Laut des OECD-Berichts verfügt die Schweiz über eines der höchsten relativen Produzentenunterstützungsniveaus in der OECD, selbst nachdem es zu weniger produktionsgekoppelten Massnahmen und stärker umweltorientierten Zahlungen umgestiegen sei.
Heinz Röthlisberger
Die Schweiz verfügt über wichtige Stützen für eine schrittweise Weiterentwicklung des heimischen Agrar- und Ernährungssystems. Dazu gehören neben einer stabilen Regierungsführung vor allem eine starke Forschungs- und Innovationsfähigkeit, gut etablierte Konsultationsmechanismen und ehrgeizige Nachhaltigkeitsziele.
Das schreibt die Organisation für wirtschaftliche Zusammenarbeit und Entwicklung (OECD) in ihrem Prüfbericht zur aktuellen Lage des Schweizer Agrarsektors und seiner Entwicklungsperspektiven vor dem Hintergrund der Vision für ein nachhaltiges Ernährungssystem bis 2050.
Hohe staatliche Unterstützung
Generell seien die Eidgenossen bestens gerüstet, einen ganzheitlichen Ansatz für ihre Lebensmittelsysteme politisch voranzutreiben, heisst es in dem Bericht. Es gebe eine solide Evidenzbasis für die Politikgestaltung von Lebensmittelsystemen, mit rigoroser Überwachung, Analyse und Politikevaluationen. Ehrgeizige Strategien, politische Ziele und regulatorische Rahmenbedingungen würden durch robuste Mechanismen zur Konsultation der Interessengruppen unterstützt.
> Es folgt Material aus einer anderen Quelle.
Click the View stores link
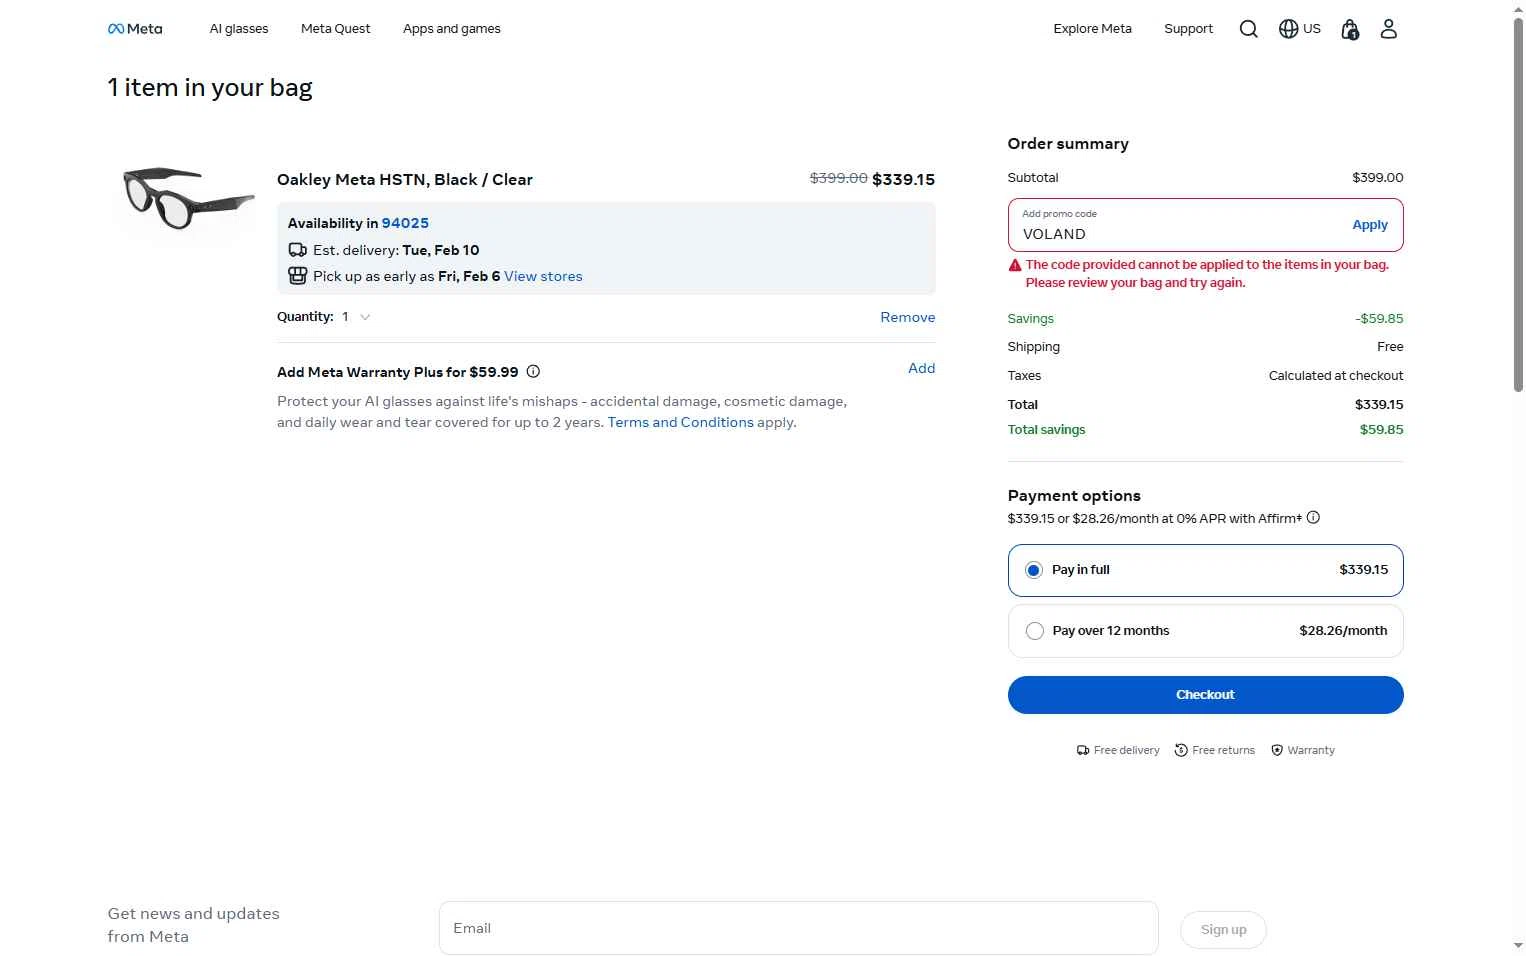 click(543, 276)
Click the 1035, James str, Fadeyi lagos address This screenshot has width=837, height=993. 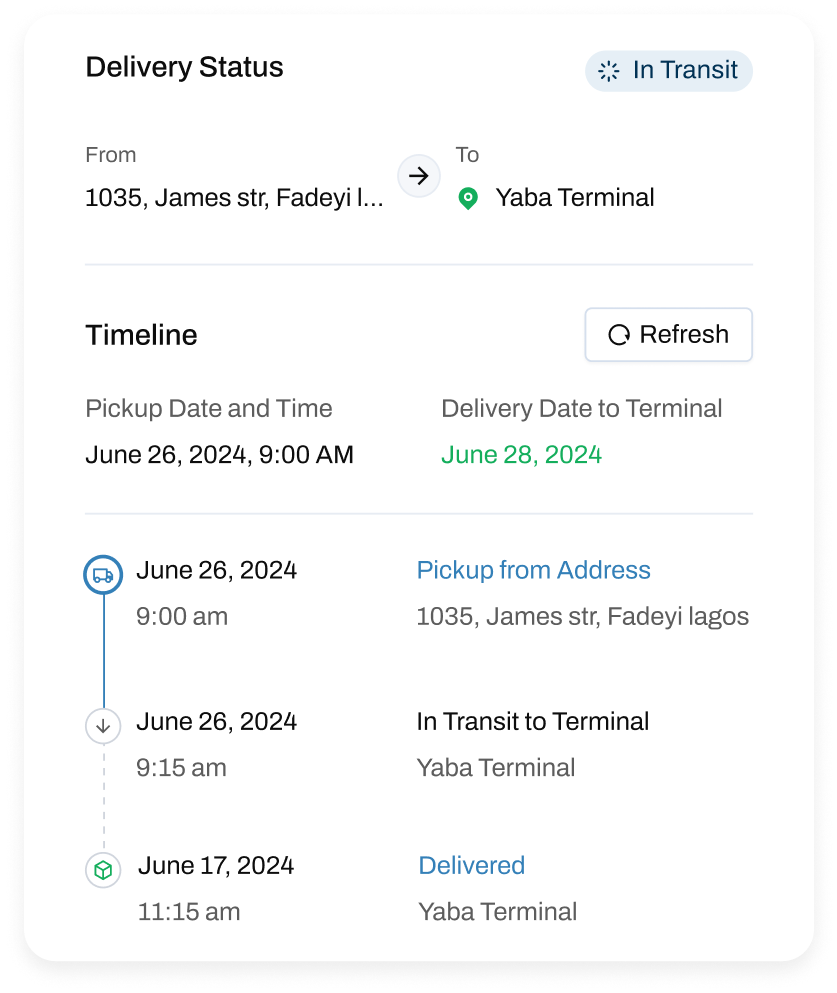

Die OECD zeigt in ihrem Bericht aber auch Herausforderungen auf. So sei die Schweizer Agrarpolitik weiterhin durch eine hohe staatliche Unterstützung der Landwirte gekennzeichnet. Das Land verfüge über eines der höchsten relativen Produzentenunterstützungsniveaus in der OECD, selbst nachdem es zu weniger produktionsgekoppelten Massnahmen und stärker umweltorientierten Zahlungen umgestiegen sei. Trotz gezielter Liberalisierung und eines umfangreichen Netzwerks von Freihandelsabkommen bleibe der Grenzschutz im internationalen Vergleich sehr ausgeprägt. Dies trage unter anderem zu hohen Lebensmittelpreisen bei und könnte die Wettbewerbsfähigkeit des Sektors einschränken.
Marktransparenz verbessern
Gleichzeitig sehen die OECD-Experten Möglichkeiten, um Anpassungen vorzunehmen und gewisse agrarpolitische Instrumente besser auf die Ziele der öffentlichen Gesundheit, des Umweltschutzes und eines nachhaltigen Konsums auszurichten. Zu den Bereichen, in denen weitere Fortschritte angestrebt werden könnten, zählen das Nährstoffmanagement, die Ammoniakemissionen, die Biodiversität, das Klima sowie Lebensmittelverluste und ‑verschwendung.
Die Empfehlungen der OECD zielen darauf ab, die Kohärenz der öffentlichen Politik zu stärken, die Transparenz der Agrar- und Lebensmittelmärkte zu verbessern und die Innovation zu fördern. Außerdem sollten die administrative Belastung verringert und die öffentlichen Mittel stärker auf nachhaltige, wirksame und gesundheitsfördernde Ergebnisse ausgerichtet werden.